[Work order]
Set down all of the records word for word.

[Input for this task]
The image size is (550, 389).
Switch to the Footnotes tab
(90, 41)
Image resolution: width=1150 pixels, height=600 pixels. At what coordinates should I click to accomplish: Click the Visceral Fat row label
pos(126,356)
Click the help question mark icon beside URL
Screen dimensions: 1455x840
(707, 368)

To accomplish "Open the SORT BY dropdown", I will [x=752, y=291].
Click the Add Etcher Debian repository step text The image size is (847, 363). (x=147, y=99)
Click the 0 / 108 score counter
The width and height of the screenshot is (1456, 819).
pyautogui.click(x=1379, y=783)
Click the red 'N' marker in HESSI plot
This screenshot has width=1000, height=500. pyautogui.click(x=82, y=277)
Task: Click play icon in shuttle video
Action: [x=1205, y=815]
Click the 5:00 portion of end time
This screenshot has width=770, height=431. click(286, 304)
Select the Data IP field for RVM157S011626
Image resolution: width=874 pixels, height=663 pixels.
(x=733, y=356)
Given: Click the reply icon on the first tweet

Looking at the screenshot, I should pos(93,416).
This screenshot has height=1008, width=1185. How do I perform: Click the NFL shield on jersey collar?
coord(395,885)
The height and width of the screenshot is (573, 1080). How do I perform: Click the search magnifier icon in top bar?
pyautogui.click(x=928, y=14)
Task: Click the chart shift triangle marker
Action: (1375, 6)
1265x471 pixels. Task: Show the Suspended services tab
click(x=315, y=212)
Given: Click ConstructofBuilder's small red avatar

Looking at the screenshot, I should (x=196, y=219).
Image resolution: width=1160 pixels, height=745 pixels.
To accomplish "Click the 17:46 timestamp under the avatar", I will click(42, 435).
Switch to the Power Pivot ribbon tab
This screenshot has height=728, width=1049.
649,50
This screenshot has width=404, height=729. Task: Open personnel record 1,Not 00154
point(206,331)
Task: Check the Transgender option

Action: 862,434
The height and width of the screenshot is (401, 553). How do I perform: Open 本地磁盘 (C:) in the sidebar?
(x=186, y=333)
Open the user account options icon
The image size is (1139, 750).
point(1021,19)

[Written solution]
The image size is (550, 389).
Switch to the Footnotes tab
(90, 41)
Image resolution: width=1150 pixels, height=600 pixels. At what coordinates should I click to accomplish: Click the Visceral Fat row label
pos(126,356)
Click the help question mark icon beside URL
Screen dimensions: 1455x840
(707, 368)

To accomplish "Open the SORT BY dropdown", I will [x=752, y=291].
Click the Add Etcher Debian repository step text The image size is (847, 363). (x=147, y=99)
Click the 0 / 108 score counter
The width and height of the screenshot is (1456, 819).
pyautogui.click(x=1379, y=783)
Click the red 'N' marker in HESSI plot
This screenshot has width=1000, height=500. pyautogui.click(x=82, y=277)
Task: Click play icon in shuttle video
Action: [x=1205, y=815]
Click the 5:00 portion of end time
This screenshot has width=770, height=431. click(286, 304)
Select the Data IP field for RVM157S011626
Image resolution: width=874 pixels, height=663 pixels.
(x=733, y=356)
Given: Click the reply icon on the first tweet

Looking at the screenshot, I should pos(93,416).
This screenshot has height=1008, width=1185. How do I perform: Click the NFL shield on jersey collar?
coord(395,885)
The height and width of the screenshot is (573, 1080). How do I perform: Click the search magnifier icon in top bar?
pyautogui.click(x=928, y=14)
Task: Click the chart shift triangle marker
Action: (1375, 6)
1265x471 pixels. Task: Show the Suspended services tab
click(x=315, y=212)
Given: Click ConstructofBuilder's small red avatar

Looking at the screenshot, I should (x=196, y=219).
Image resolution: width=1160 pixels, height=745 pixels.
To accomplish "Click the 17:46 timestamp under the avatar", I will click(42, 435).
Switch to the Power Pivot ribbon tab
This screenshot has height=728, width=1049.
649,50
This screenshot has width=404, height=729. Task: Open personnel record 1,Not 00154
point(206,331)
Task: Check the Transgender option

Action: 862,434
The height and width of the screenshot is (401, 553). How do I perform: Open 本地磁盘 (C:) in the sidebar?
(x=186, y=333)
Open the user account options icon
The image size is (1139, 750).
point(1021,19)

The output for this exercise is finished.